13 Aralık 2020 Pazar

"Dua"nın Dahası

 

Albrecht Dürer, Dua Eden Eller, 1508

 

  "Dua"yı yalnızca bir sonuca ulaşma aracına indirgemek yahut bir menfaat/yarar eldesi maksadına hasretmek avam için tolere edilebilir bir hata olsa dahi az buçuk mürekkep yalamış kimselerce bu hataya düşülmesi kabul edilemez. Zira avam öğrenegeldiği galat-ı meşhur ile hayatını tanzim ve inşa sürecini büsbütün yıkmak ve yeniden yapmak sürecine cesaret edebilmek için destekleyici marifete sahip bir "biliş" ve "oluş" potansiyelinden uzaktır. Bu değişim ve gelişim halini bizatihi onlardan beklemektense bunu onlara hazır halde sunup kabullenmelerini sağlayacak bir kabul edilmiş, meşru ve etkin otoritenin varlığını tesis etmek daha kolay olacaktır. Konumuz ön kabullerin yıkılmasını kolaylaştıracak bir erkin inşa yahut tayini meselesi olmadığı için bu konuyu es geçelim.

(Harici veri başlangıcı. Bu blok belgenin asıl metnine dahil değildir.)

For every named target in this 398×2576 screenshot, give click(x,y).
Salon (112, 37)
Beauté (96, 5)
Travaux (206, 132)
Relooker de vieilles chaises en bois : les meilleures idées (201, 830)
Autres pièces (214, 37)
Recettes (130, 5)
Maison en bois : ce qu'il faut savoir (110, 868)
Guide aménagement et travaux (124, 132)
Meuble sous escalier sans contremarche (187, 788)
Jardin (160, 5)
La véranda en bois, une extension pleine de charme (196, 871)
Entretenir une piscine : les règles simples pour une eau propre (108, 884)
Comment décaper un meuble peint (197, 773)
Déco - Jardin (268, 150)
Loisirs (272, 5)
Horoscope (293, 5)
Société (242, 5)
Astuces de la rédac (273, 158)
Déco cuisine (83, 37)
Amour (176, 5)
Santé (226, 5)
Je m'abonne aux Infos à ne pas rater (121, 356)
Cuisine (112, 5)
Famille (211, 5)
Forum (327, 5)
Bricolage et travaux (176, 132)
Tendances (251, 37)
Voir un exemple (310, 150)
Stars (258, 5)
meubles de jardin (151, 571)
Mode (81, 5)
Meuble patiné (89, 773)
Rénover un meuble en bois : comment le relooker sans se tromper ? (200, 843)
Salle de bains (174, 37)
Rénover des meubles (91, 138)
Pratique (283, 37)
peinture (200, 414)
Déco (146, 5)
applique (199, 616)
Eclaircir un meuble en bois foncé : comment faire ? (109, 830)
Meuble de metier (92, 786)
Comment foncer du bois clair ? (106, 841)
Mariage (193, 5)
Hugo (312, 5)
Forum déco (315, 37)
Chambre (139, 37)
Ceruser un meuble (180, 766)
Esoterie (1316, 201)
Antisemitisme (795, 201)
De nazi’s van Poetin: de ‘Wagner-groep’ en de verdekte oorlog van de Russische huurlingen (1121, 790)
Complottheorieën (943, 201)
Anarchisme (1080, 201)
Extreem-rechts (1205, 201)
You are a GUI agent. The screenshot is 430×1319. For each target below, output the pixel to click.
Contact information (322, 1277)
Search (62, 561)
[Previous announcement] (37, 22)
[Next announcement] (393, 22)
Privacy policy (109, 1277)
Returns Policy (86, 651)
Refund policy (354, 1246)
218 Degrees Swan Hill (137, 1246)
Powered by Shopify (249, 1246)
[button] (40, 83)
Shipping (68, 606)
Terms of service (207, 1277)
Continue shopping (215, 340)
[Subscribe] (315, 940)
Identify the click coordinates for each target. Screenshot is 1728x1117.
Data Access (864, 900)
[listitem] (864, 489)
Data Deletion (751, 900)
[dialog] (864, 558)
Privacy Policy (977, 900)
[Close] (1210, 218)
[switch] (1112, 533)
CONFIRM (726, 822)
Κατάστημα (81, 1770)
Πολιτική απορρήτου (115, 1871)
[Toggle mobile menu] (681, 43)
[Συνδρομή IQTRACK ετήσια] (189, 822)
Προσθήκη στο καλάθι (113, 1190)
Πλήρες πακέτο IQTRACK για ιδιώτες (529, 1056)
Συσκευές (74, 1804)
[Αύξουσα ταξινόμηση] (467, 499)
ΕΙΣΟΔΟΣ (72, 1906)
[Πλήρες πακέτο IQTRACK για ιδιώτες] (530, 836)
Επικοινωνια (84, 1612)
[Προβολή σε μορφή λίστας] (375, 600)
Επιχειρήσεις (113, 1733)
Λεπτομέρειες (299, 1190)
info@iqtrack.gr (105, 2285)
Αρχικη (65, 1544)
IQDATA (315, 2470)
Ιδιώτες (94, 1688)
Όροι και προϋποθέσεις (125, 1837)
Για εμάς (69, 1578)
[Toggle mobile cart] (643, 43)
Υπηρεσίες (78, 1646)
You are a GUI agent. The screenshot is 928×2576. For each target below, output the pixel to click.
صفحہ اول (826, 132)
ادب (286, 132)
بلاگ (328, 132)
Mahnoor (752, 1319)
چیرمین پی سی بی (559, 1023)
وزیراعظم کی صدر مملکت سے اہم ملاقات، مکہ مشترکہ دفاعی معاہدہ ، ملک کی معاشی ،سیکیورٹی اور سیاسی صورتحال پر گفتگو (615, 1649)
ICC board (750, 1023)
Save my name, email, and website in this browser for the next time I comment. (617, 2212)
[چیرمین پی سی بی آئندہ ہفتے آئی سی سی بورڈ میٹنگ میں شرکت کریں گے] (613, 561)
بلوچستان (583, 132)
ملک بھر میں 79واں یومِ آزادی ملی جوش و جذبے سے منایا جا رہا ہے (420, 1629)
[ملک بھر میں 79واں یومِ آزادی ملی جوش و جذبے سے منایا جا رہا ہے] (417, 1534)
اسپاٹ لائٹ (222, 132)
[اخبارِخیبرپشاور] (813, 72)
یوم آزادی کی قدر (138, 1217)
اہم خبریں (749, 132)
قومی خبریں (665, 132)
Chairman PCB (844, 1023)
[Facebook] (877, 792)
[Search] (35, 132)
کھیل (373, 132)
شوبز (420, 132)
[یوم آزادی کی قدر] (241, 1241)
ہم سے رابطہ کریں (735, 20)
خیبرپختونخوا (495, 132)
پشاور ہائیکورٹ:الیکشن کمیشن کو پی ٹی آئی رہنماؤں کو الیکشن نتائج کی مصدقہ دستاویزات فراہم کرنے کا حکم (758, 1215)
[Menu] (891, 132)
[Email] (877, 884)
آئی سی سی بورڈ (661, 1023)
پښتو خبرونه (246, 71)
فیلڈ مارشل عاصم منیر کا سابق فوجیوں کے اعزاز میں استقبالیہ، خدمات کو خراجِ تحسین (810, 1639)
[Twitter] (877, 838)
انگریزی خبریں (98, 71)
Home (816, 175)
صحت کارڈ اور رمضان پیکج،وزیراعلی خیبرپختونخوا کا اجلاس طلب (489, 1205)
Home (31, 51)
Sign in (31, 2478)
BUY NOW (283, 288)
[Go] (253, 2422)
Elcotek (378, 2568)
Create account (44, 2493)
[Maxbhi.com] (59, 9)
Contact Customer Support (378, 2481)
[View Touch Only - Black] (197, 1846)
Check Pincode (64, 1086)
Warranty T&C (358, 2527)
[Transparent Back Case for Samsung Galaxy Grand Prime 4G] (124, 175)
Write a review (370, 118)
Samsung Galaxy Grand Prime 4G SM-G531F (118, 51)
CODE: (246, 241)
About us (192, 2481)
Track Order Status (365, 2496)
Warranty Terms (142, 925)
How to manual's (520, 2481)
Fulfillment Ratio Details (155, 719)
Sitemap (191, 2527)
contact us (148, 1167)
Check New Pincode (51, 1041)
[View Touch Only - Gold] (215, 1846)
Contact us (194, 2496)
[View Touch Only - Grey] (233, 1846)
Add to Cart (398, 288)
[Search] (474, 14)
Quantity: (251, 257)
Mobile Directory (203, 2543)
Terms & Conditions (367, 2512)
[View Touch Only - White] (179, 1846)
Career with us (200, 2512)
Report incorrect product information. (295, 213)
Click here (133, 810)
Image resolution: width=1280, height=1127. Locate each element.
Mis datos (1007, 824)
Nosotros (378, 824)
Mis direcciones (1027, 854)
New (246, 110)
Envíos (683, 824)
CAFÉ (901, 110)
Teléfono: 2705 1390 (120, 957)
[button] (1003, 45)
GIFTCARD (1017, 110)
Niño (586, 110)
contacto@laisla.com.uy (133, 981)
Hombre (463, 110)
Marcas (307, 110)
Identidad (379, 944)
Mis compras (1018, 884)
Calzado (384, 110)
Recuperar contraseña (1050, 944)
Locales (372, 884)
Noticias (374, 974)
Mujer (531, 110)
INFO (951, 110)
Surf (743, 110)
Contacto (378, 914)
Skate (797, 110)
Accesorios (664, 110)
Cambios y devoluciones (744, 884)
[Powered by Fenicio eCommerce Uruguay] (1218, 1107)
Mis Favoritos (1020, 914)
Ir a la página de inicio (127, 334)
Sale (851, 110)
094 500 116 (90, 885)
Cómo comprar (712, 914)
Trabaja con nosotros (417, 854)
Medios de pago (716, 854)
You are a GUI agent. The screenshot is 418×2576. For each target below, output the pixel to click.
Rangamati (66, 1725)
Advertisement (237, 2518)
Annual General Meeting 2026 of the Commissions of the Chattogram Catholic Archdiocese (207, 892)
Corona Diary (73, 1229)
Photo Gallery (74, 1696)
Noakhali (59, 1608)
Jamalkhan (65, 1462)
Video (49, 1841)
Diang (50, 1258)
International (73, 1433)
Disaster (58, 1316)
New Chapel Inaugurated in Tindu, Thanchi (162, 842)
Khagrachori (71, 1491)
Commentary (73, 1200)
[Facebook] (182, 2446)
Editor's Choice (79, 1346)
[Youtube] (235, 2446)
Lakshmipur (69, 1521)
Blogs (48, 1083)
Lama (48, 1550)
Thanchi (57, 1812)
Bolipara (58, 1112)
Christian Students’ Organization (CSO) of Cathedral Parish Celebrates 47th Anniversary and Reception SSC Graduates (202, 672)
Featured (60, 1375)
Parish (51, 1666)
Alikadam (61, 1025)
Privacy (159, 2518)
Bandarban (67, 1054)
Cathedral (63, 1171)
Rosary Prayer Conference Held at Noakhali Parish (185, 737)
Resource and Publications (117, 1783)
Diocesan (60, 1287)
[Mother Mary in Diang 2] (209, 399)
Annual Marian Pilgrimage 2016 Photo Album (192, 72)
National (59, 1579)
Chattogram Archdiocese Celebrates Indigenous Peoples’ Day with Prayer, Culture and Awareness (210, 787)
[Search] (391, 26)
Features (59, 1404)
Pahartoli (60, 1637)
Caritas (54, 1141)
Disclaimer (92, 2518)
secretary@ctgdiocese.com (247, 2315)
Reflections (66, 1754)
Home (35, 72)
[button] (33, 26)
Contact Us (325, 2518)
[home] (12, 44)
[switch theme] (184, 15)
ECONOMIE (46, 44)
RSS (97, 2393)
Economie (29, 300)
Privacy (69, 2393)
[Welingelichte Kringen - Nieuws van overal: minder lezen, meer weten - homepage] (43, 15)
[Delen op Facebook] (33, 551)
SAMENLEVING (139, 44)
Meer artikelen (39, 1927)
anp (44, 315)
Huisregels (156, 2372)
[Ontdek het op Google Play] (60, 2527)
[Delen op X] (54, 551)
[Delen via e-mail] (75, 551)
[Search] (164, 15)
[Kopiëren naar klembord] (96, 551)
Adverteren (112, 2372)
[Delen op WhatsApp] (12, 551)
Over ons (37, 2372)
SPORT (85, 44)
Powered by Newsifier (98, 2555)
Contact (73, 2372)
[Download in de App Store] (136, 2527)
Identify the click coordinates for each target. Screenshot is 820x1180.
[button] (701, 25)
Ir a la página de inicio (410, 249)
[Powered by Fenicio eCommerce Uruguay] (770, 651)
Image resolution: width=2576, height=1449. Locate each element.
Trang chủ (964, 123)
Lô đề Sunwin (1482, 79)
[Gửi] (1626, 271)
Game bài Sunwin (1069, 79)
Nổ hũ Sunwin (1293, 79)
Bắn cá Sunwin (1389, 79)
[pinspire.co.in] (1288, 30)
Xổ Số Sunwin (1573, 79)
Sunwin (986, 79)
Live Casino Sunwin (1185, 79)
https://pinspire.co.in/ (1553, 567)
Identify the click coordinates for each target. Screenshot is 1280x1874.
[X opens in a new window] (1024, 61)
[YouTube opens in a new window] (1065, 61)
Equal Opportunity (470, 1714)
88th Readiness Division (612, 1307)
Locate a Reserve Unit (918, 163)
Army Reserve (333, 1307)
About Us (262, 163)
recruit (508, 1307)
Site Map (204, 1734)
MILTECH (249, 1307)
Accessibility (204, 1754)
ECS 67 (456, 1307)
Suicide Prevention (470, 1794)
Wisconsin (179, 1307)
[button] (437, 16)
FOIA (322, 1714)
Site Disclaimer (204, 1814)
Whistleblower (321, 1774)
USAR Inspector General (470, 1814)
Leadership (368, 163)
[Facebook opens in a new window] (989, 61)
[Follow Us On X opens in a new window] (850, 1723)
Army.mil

  Asıl mesele şu ki insanlar neden dua etmeyi çoğunlukla maddi ve bazen de manevi mertebe, araç, sonuç, yarar, menfaat iktisabına indirgerler. Bunun temelinde küçük yaşta din öğretiminin ehil olmayan yahut avam denilebilecek aile veya sosyal çevrece ifa edilmiş olması sorunu mu vardır? Şahsi kanaatim bunun temelinde bu yetki problemi ve bu yetki probleminin imkan sağladığı şekil problemi; şekil probleminin de zincirleme etki doğurarak yol açtığı amaç problemi yatmaktadır. Şöyle ki bir çocuk sınırlı bilgi kaynağı ve olgunlaşmamış anlamlandırma sistemiyle çevresinde olup biten somut şeyleri ve o dönem itibariyle duyup ettiklerinden türeyen soyut problemleri düşünmeye ve bunlara dair bolca soru sormaya başlar. Burada sorunun muhatabı olarak ailenin ön kabulü şahsi kanaatimce bir yetki problemidir. Elbette ki her aile çocuğunu yetiştirebilme mutluluğuna erişme ve bu sorumluluğu yüklenme cesaretini gösterme hakkına sahiptir. Fakat bu mutluluğa erişme isteği bazen ihtirasa dönüşebilirken mezkur cesareti gösterme hali ise bir fütursuzluğa evrilebilir. Öyle ki burada artık bir büsbütün yetkisizlik hali yahut belki de daha hafif haliyle bir yetki aşımı söz konusu olur. Yani aile çocuğa her şeyi öğretmek pervasızlığına girmemeli, kaş yapayım derken göz çıkarmamalı, burada işin erbabı kim ise o konuda ondan fikir almalıdır. İşte tam da burada yetki problemine müteakip bir diğer problem şekil olarak göze çarpar. Buna göre ise anlatılacak şey doğru bir amaca işaret etse dahi kullanılan üslup ve ifade tarzının ait olduğu entelektüel seviye bir şekil problemi doğuracaktır. Ve en nihayetinde bu problemin ilintili olduğu şey amaç problemine yol açar. Zira burada amaç çocuğa doğru bilgiyi sunmak mıdır, çocuğu şekillendirmekten ibaret bir icraat mıdır yoksa zorunluluk hissinin bertarafını sağlamak adına başından savma gayreti midir? İşte bunların hepsi birbirine müteallik birer problem teşkil etmektedir.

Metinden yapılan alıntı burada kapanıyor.